**DOCUMENT EXCERPT**
*****
American College of Obstetricians and Gynecologists (ACOG) suggests screening Factor V Leiden, Factor II g.20210G>A, protein C, protein S, and antithrombin III for RPL (42) Most physicians order these tests; but some of physicians also order MTHFR (C677T, A1298C), PAI-1, β-fibrinogen, Factor XIIIA (V34L), glycoprotein IIIa (L33P) polymorphisms, although not recommended according to the ACOG. In our study, we also performedMTHFR (C677T, A1298C), PAI-1, β-fibrinogen, Factor XIIIA (V34L), glycoprotein IIIa (L33P) polymorphisms.

Association of the low risk group polymorphisms in the present study (PAI-1, β-fibrinogen, Factor XIIIA (V34L) and glycoprotein IIIa (L33P)) with RPL is not as clear as Factor II g.20210G>A and Factor V Leiden or MTHFR (C677T, A1298C) (35-37). Therefore, in the present study, these polymorphisms were scored for each low risk group patients, to understand the effect of them in RPL. Homozygous polymorphisms were scored as 2 points; each case. As a result, there was a significant difference between polymorphism score of control group and RPL group. When these polymorphisms compared one by one between RPL group and patient group; there was a significant difference in PAI-1 (4G/5G), β-fibrinogen and Factor XIIIA (V34L) polymorphisms in our study. In spite of our results, these polymorphisms (PAI-1, β-fibrinogen, Factor XIIIA (V34L) and glycoprotein IIIa (L33P)) are still controversial in terms of RPL due to a lot of published studies with different results.

The present study also emphasizes the association between RPL and MPV, PLT levels, which are thought to function as inflammatory markers for various diseases. MPV is an important platelet parameter, because larger platelets are more reactive and more prone to aggregation than the smaller platelets (43). Previous studies showed that PLT value, which is the other platelet parameter of present study, reduced in RPL compared with healthy controls (44). We also demonstrated that the MPV and PLT levels of RPL were higher than normal controls in our study.
*****
**EXCERPTED RECORDS**
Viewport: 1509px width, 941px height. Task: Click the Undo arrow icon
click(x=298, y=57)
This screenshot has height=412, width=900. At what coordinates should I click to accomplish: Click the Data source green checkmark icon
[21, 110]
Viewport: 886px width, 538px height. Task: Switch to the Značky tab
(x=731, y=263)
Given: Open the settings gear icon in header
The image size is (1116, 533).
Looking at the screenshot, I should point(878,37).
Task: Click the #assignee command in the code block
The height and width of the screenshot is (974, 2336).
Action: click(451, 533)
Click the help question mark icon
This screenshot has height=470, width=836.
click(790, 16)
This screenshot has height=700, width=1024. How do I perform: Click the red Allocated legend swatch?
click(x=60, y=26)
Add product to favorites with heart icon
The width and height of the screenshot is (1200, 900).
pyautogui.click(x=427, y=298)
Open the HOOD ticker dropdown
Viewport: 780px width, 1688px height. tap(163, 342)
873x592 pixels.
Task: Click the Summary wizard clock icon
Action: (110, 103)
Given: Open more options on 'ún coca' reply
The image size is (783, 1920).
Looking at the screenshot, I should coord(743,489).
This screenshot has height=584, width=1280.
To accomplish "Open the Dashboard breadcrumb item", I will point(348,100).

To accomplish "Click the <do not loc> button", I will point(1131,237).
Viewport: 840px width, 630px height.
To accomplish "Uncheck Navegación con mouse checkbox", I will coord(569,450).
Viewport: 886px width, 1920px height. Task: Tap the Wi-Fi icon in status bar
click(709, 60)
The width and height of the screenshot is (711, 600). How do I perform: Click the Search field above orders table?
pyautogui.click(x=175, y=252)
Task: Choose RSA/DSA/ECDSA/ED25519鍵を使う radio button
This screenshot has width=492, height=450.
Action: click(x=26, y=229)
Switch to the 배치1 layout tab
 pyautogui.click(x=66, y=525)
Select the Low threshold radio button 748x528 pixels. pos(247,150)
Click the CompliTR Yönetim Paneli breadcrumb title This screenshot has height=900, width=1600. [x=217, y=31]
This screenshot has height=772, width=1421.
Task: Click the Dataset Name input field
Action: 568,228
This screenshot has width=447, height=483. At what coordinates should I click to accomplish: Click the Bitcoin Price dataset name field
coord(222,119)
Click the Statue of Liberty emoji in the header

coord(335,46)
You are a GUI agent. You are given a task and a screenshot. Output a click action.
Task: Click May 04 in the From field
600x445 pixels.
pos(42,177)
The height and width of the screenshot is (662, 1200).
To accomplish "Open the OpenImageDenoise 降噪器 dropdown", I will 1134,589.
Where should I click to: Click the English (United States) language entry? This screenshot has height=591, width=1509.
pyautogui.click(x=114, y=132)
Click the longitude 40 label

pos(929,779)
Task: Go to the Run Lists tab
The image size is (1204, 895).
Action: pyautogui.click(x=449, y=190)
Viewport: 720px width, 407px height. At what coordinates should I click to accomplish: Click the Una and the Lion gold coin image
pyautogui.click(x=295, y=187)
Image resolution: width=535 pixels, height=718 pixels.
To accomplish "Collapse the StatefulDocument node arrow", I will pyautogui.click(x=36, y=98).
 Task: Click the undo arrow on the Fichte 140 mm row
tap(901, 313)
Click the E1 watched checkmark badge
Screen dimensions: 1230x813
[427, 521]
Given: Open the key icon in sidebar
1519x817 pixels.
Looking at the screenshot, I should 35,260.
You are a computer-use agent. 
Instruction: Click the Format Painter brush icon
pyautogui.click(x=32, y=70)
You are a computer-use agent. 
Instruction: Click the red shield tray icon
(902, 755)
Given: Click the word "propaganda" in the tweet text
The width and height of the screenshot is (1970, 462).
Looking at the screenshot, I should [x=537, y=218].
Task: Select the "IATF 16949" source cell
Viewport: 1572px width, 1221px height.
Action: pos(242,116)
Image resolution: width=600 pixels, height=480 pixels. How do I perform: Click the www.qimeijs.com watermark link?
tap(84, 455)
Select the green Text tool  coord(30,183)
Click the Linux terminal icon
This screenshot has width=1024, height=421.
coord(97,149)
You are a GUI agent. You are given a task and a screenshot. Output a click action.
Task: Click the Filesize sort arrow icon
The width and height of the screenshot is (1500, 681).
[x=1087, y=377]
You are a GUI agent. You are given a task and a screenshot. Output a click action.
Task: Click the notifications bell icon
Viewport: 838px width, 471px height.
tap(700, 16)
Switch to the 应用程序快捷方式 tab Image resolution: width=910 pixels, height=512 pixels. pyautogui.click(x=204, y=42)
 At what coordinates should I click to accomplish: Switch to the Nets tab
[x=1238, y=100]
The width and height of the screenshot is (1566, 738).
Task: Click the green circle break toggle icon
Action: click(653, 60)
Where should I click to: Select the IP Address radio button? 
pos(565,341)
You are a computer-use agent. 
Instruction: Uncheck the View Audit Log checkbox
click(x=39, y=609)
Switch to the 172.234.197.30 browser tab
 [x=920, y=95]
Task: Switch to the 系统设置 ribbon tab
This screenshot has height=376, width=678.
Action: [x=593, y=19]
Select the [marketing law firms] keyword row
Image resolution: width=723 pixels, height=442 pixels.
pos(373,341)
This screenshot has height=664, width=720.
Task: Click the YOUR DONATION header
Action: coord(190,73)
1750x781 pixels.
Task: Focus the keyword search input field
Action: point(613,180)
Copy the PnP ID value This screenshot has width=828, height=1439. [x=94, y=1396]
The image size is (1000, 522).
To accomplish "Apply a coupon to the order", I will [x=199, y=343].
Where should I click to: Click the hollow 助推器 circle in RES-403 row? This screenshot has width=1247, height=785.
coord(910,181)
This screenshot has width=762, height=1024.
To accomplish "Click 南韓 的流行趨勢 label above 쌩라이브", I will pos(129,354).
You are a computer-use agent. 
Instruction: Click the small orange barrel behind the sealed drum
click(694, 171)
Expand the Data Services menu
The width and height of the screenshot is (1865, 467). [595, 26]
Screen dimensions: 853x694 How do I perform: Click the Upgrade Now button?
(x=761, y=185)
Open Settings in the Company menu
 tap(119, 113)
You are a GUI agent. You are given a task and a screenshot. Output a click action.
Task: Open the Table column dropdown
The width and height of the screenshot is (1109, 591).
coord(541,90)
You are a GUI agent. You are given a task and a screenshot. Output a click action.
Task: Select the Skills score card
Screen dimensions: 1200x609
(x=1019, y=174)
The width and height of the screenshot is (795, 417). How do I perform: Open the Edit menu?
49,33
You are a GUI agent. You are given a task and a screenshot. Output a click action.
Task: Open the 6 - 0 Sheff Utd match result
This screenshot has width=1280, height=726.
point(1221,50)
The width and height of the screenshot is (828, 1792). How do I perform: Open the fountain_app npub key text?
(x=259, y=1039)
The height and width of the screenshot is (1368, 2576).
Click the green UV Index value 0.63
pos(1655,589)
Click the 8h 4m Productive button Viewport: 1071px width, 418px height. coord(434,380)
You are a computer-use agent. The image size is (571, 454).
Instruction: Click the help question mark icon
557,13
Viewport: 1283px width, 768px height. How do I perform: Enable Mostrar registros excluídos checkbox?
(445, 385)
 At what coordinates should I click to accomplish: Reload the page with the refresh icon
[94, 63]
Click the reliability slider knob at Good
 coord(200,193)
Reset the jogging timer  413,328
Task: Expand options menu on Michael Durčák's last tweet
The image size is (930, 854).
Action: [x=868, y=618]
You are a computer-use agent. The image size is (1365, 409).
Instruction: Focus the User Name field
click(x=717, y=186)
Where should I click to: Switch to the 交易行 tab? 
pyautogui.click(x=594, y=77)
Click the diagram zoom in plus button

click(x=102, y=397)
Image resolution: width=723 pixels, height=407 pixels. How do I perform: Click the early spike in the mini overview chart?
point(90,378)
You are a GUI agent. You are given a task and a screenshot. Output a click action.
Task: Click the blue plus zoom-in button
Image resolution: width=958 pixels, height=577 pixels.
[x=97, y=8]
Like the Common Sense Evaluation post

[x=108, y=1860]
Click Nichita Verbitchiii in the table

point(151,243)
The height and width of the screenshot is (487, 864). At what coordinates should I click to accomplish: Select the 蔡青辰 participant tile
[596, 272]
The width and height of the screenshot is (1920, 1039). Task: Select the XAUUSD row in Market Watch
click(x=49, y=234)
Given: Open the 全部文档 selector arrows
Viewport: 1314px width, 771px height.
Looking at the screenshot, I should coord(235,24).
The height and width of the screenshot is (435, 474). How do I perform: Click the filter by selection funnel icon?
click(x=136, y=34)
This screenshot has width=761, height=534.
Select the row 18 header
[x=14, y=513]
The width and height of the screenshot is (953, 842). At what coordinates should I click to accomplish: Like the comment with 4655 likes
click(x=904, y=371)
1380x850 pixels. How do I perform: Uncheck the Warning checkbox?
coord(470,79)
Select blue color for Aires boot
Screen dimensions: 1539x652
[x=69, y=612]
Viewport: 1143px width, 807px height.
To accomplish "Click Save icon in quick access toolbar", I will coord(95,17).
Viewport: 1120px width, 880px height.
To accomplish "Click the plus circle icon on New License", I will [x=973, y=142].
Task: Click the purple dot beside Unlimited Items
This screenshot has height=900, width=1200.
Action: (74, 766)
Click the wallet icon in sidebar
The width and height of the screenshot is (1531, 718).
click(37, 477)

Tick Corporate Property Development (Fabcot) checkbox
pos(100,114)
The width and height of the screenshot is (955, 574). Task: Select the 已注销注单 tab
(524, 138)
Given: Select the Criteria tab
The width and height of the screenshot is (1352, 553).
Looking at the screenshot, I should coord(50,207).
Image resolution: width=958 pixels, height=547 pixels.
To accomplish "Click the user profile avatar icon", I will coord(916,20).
*****
**AIM OF THE TASK**
Please continue the passage on recurrent pregnancy loss and thrombophilia polymorphisms from where it stops. The items above can be set aside.

**TASK RESULT**
Previously, relationship with platelet parameters and thrombophilia mutations (Factor II g.20210G>A, Factor V Leiden and MTHFR (C677T, A1298C))were investigated in recurrent pregnancy loss [28]. Aynıoglu et al. reported that, MPV and PLT values were higher than the control group; but the more important result was, MPV and PLT values of the patients, who have thrombophilia mutations were higher than the patients, who do not have thrombophilia mutations. This relationship was also investigated in ischemic stroke group as an arterial thrombotic event by our research group, but there was not a significant difference (45). In the present study, MPV and PLT values of thrombotic risk groups (low-intermediate-high) were compared in each other and also with control group, for understanding the relationship between platelet parameters and thrombotic risk groups in RPL.

Conclusion

In conclusion, there was a significant difference between MPV and PLT values of RPL and control group, thrombophilia mutations and polymorphisms also have a significant effect on MPV and PLT values in RPL, changing according to severity of thrombophilia mutations or polymorphisms. 

Acknowledgement

This study was presented as an oral presentation at the 12thNational Medical Genetics Congress, 5-9 October 2016 İzmir Turkey.No conflict of interest was declared by the authors.